CSDHI – La prison d’Evine à Téhéran aurait été placée sous confinement complet par les forces spéciales iraniennes, suite à une recrudescence du conflit militaire régional déclenchée par les récentes attaques israéliennes. Selon des sources fiables, le siège comprend la salle 8, qui abrite un nombre important de prisonniers politiques et idéologiques.
Alors que les hostilités transfrontalières s’intensifient, l’appareil de sécurité de la République islamique a fortement renforcé les mesures de surveillance et de contrôle dans le paysage politique et civil. Ce schéma, observé lors des crises passées, soulève des préoccupations croissantes quant au fait que le conflit externe puisse être utilisé comme prétexte pour la répression interne.
Les informations de témoins oculaires indiquent une forte présence des forces de l’unité spéciale à l’intérieur de la prison d’Evine. Ces forces limiteraient les mouvements internes, coupant les communications téléphoniques entre les prisonniers et leurs familles, et limitant l’accès à des activités de base telles que l’exercice en plein air. L’isolement imposé a accru les préoccupations pour la sécurité et le bien-être des détenus.
La prison d’Evine est l’une des principales installations iraniennes pour le maintien en détention de détenus politiques et liés à la sécurité et fait depuis longtemps l’objet d’un examen minutieux par les organisations internationales de défense des droits humains. Le siège actuel et les restrictions imposées surviennent à un moment où la société civile et l’opinion publique sont profondément alarmées par l’utilisation des conditions de guerre pour intensifier la répression intérieure.
Historiquement, pendant les périodes de crise politique, les régimes autoritaires ont cherché à réprimer la dissidence en restreignant l’accès à l’information et en augmentant les restrictions aux libertés civiles.
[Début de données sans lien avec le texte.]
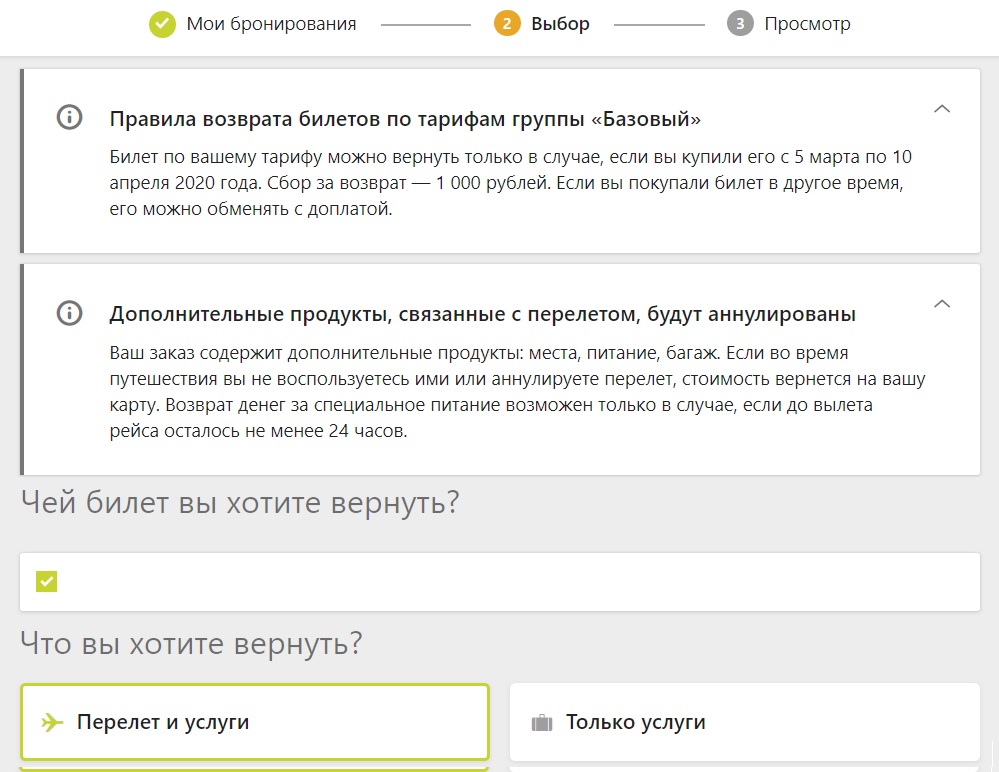Viewport: 999px width, 772px height.
Task: Click progress line after «Мои бронирования»
Action: [426, 25]
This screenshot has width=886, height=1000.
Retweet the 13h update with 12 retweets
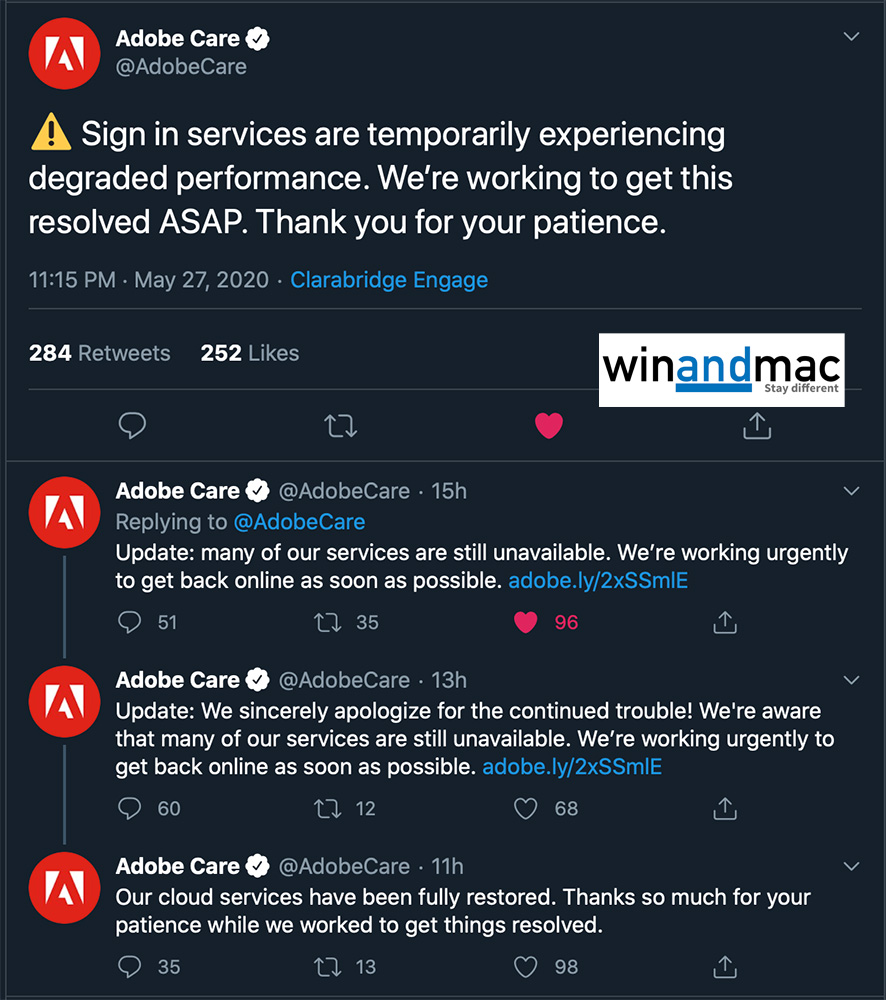coord(328,808)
Le confinement physique à la prison d’Evine, associé à la coupure de communication, coupe efficacement le contact des prisonniers avec le monde extérieur et entrave la surveillance juridique et humanitaire.
Des incidents passés lors de crises similaires ont montré que les prisonniers politiques font face à des risques accrus, y compris la violence physique, la coercition pour des aveux forcés et la maltraitance systémique. Les militants des droits de l’homme avertissent que refuser aux détenus l’accès à un avocat, à des soins médicaux et à la famille pendant ces périodes pourrait constituer une violation grave des droits de l’homme.
Restrictions strictes
Des informations suggèrent également que les forces de sécurité imposent des restrictions strictes au personnel pénitentiaire pour éviter les fuites d’informations. Certains comptes-rendus affirment que même le personnel administratif de la prison d’Evine a été interdit de transporter des téléphones portables, et leurs mouvements sont étroitement surveillés.
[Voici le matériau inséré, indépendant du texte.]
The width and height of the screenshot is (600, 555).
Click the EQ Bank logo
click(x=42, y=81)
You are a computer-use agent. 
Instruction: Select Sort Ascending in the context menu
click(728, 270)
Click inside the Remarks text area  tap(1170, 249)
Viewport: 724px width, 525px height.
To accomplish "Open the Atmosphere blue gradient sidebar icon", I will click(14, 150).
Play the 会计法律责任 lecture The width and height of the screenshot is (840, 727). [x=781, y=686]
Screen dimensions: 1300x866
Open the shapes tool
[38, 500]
Malgré une inquiétude croissante, aucune déclaration officielle n’a été publiée par l’organisation des prisons iraniennes ou la justice concernant les raisons du siège ou des nouvelles restrictions. Ce silence officiel n’a fait qu’aggraver l’anxiété des groupes de défense des droits humains et des familles des détenus.
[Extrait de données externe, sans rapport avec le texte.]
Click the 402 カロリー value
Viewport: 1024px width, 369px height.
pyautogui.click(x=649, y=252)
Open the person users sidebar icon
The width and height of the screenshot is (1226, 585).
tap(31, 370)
L’Iran Human Rights Monitor (HRM de l’Iran) exhorte la communauté internationale, les organisations des droits de l’homme et les rapporteurs spéciaux des Nations Unies à enquêter immédiatement sur la situation dans la prison d’Evine. Nous appelons à une pression urgente sur les autorités iraniennes pour mettre fin au siège, rétablir les droits de communication des prisonniers et assurer un accès complet aux services juridiques et médicaux. L’utilisation du conflit extérieur comme prétexte à la répression intérieure doit être fermement condamnée.